Ph.D. Program in Anthropology
Students who have passed their masters exam in Anthropology at the University of Utah will be admitted to the Ph.D. program upon the recommendation of their supervisory committee (passing the exam does not guarantee admission to the Ph.D. program). Students who have completed a Master's degree in Anthropology or a closely related field at another university are also eligible to apply for admission.
The Graduate School has requirements concerning hours of coursework, GPA, residency, and required forms that must be filed. Registration requirements include two consecutive semesters of full-time registration (9 credit hours per semester), 14 credit hours of ANTH 7970 (dissertation research), and 3 credit hours of registration during the semester in which the dissertation is defended. There is no University-wide language requirement. ANTH 7990 (continuing registration), which carries a minimal charge, is available for a maximum of four semesters to students who are working on the dissertation and not using university resources. See the section on Dissertation for more information on 7990, and consult the Graduate Catalog for a complete description of these requirements. You are responsible for knowing the Graduate School Requirements.
Please see the page on supervisory committees. Close contact with your committee is essential to success in the program.
The departmental requirements for the doctorate include coursework, a qualifying examination, and preparation and defense of the dissertation. These requirements must be completed within six years after acceptance into the Ph.D program. Extensions must be approved by the supervisory committee.
Students are required to take Anthropology 6611 (Preparation of grant proposals) and are expected to have basic proficiency in statistics. Additional course requirements are determined by the student's Supervisory Committee.
2. Qualifying Examination
The exam consists of two components A) A Breadth Requirement and B) A Dissertation Research Proposal.
A. Breadth Requirement.
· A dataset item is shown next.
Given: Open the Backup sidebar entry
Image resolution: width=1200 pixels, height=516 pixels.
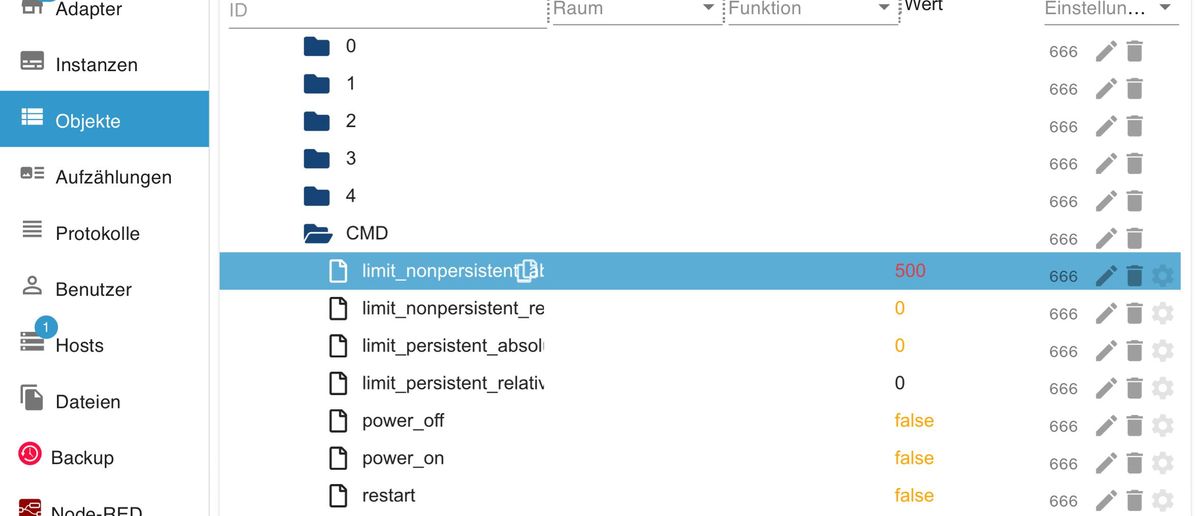Looking at the screenshot, I should click(x=82, y=458).
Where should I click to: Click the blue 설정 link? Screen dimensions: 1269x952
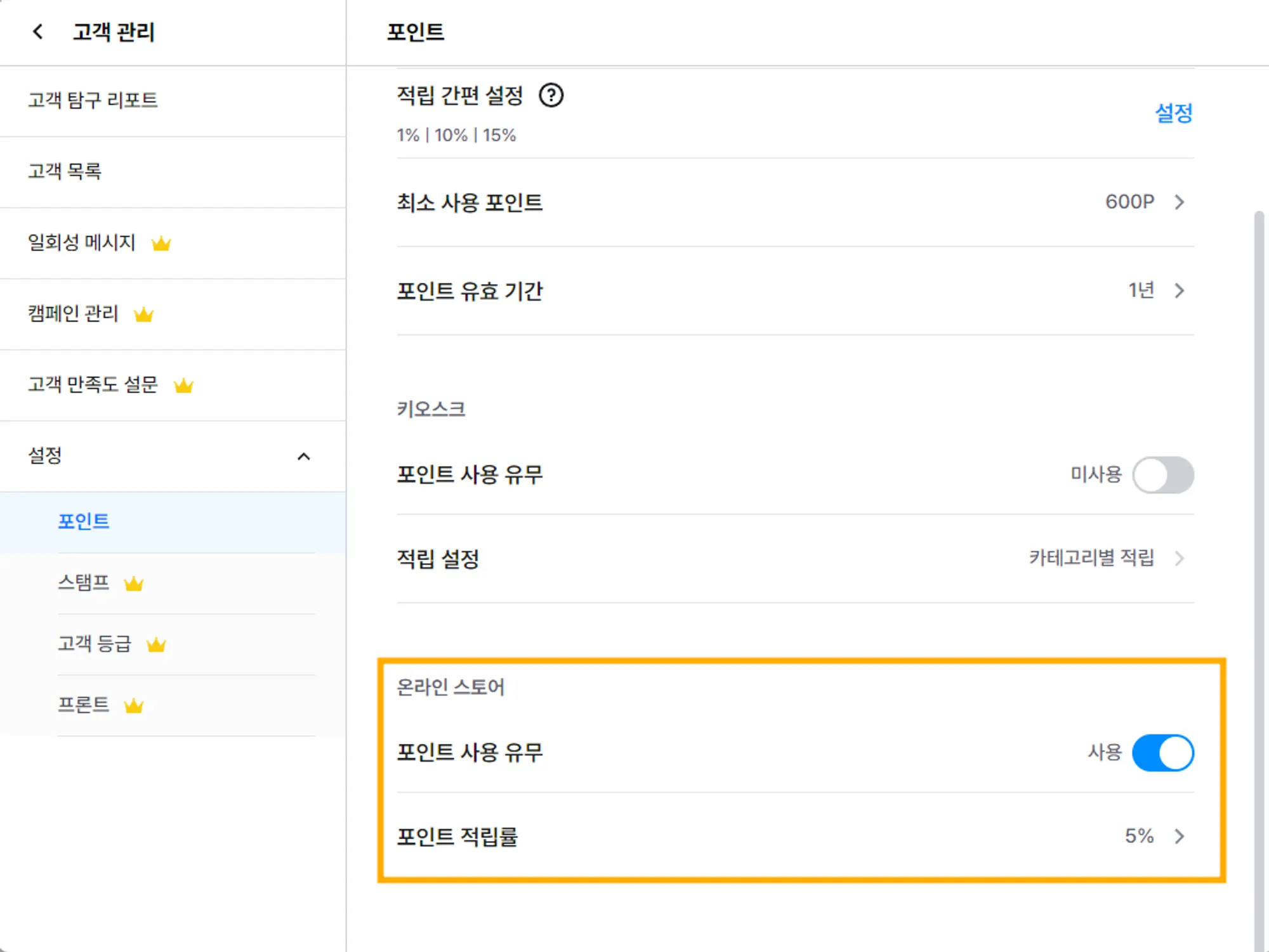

The student must prepare a substantial written piece that demonstrates a breadth of understanding in anthropological research. There are three ways to satisfy this requirement. The choice should be made by the student in consultation with, and with approval of the supervisory committee:
i. A research or review paper on a different area/topic than the student’s planned dissertation focus, of a quality determined by the committee to warrant publication in a peer-reviewed journal.
ii. A take-home exam covering four areas of professional specialization, one of them geographical. The questions will be chosen by the supervisory committee, and a two-week period will be given to complete the exam. The two-week period may be modified at the committee's discretion, but it is expected that this will be done only under unusual circumstances.
iii. A grant proposal on a topic other than the dissertation proposal, following the guidelines of a funding agency approved by the chair of the supervisory committee.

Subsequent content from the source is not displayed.